In this populist era, Warren has wrapped her campaign around a forcefully populist central agenda: “Tackling Corruption in Washington.” It hits Trump where he’s most blatantly vulnerable — he has spent his term oozing in a miasma of corruption. As a theme for the primaries, hammering on a powerful corruption agenda has been a key driver of Warren’s rise to the top, because the Bernie progressives she is competing for can happily join her in an anti-corruption crusade: they believe that corruption is an inevitable byproduct of capitalism. But the theme of “corruption” need not be an indictment of capitalism. To the contrary, Warren has already made it clear that rooting out corruption is the first, highest priority of her plan to cure American capitalism of its current ills. Warren the undercover libertarian proposes to restore fairness and competition to the market, not to fundamentally alter the way capitalism works.

Capitalism depends on free and efficient markets governed by an objective system of rules — rules that define and protect property rights. Corruption breaks the system because corrupt players use power and money to violate or influence the rules, usually working through government. Corruption destroys the efficiency of markets, working to the advantage of those with power and to the disadvantage of the powerless.

Corruption’s most evident stranglehold is through the distorting influence of money in politics. It’s nothing new to bemoan Citizens United, dark money, lobbying, and the revolving door of Government Sachs, but the incapacity to do something about it has bred widespread cynicism.
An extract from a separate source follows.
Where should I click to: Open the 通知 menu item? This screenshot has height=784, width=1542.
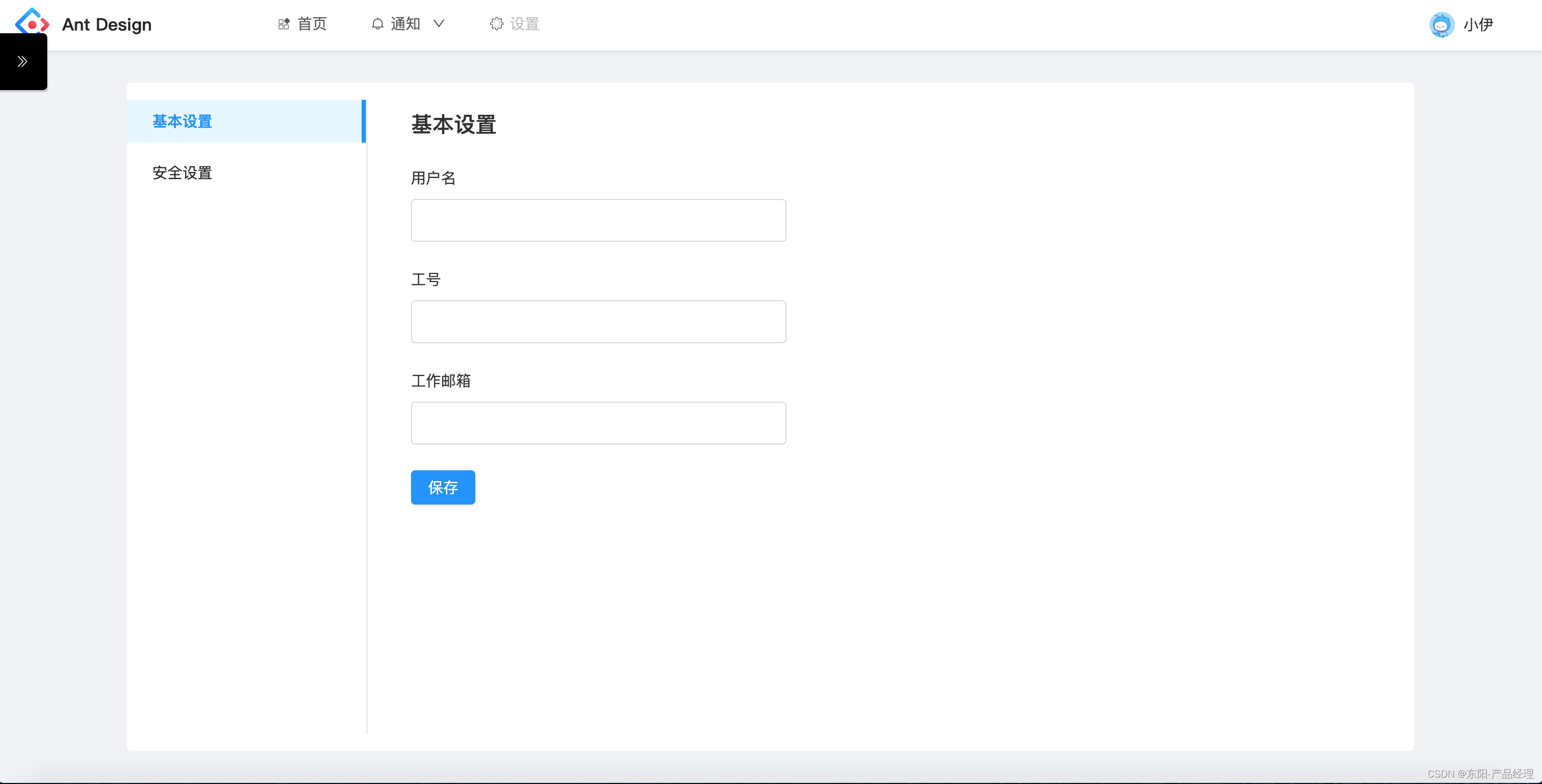pyautogui.click(x=405, y=24)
Warren has made it her centerpiece, her constantly repeated talking point, her call for a political moonshot. The numerous and detailed anti-corruption plans cut across all branches of government, with restrictions on conflicts of interest, lobbying, and the revolving door. She calls it the biggest political reform platform since Watergate — and her plan would, in fact, be the first comprehensive reform since the wave of campaign finance restrictions and other legislation that passed Congress in the mid-1970s.
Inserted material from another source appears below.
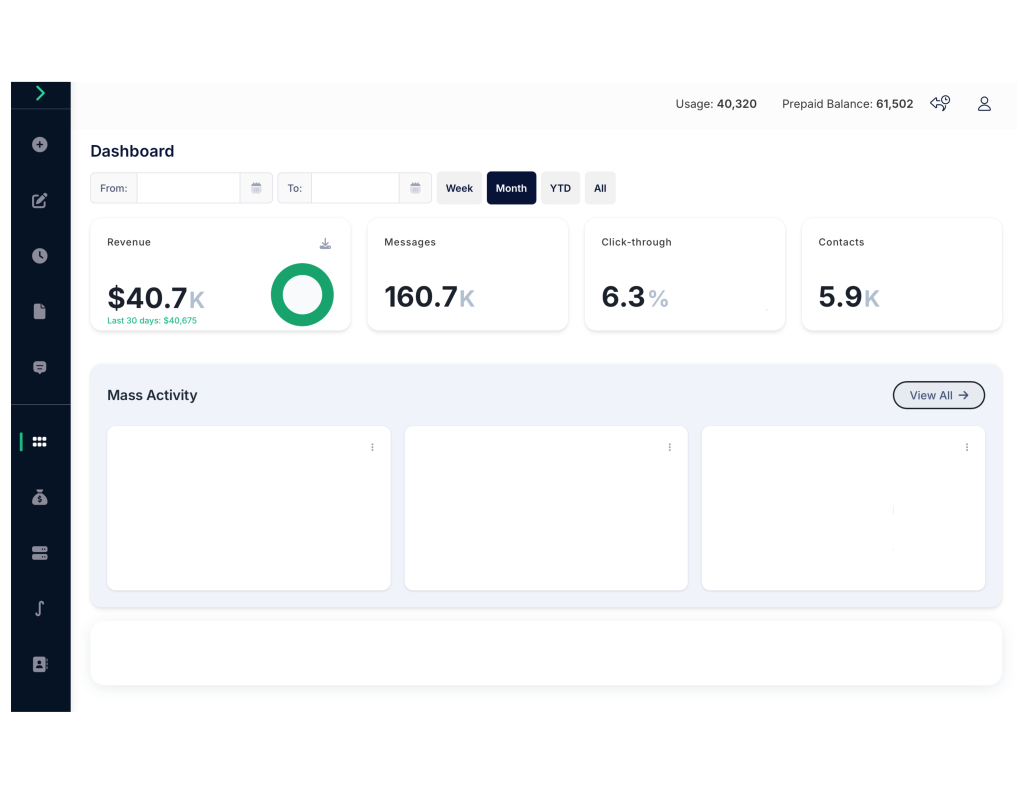Open the address book contacts icon

[x=40, y=664]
When Warren launched, she put her campaign at risk by declining to take money from PACs and by foreswearing big money fund raising events. She understands that the rest of her agenda has no chance if Washington is controlled by lobbyists from the health care industry, Wall Street, tech companies and other business interests. At the same time, she understands that money in politics has created many of the problems that make her agenda necessary in the first place — corruption explains the drift toward sharp economic inequality and reduced opportunity for much of the population. Corruption has pushed the political economy to a breaking point, contributing in a big way to the populist wave that began with the Tea Party and continued with Trump’s election.

The Economics of Capture and Rent Seeking

It’s only in recent years that the true impact of systemically engrained political corruption is being understood. Economists with extremely pro-capitalist, University of Chicago credentials have led the way in studying and measuring corruption, which in academic circles is more politely called “regulatory capture” and “rent seeking.”

Capture is what it sounds like: interest groups gain influence over the regulators, courts, law enforcement agencies, and politicians whose job it is to watch over them. Capture is when money and the revolving door control public policy. Polluters pollute. Opioid distributors sell millions of pills. Banker sell subprime mortgages, crash the system, get bailed out.

On the stump and in interviews, Warren often refers to “capture” of government by special interests. It would surprise many Warren supporters to learn of capture’s distinguished libertarian pedigree: It was University of Chicago economist George Stigler who first used the term in the economics literature. Stigler is perhaps the second-best known Chicago economist after Milton Friedman (they both won the Nobel Prize). Stigler’s name lives on at Chicago’s Stigler Center for the Study of the Economy and the State, led by iconoclastic financial economist Luigi Zingales. Zingales wrote a remarkably prescient 2012 book, A Capitalism for the People, a wide ranging, pro-market critique of the failings of modern capitalism. Responding to the growing populist sentiment emerging with Occupy Wall Street and the Tea Party, Zingales warned that an even more widespread populism was on the way. In other more recent work, Zingales co-authored an influential article on the social responsibility of publicly held corporations and consulted with the Warren campaign on a proposal for a tax on lobbying.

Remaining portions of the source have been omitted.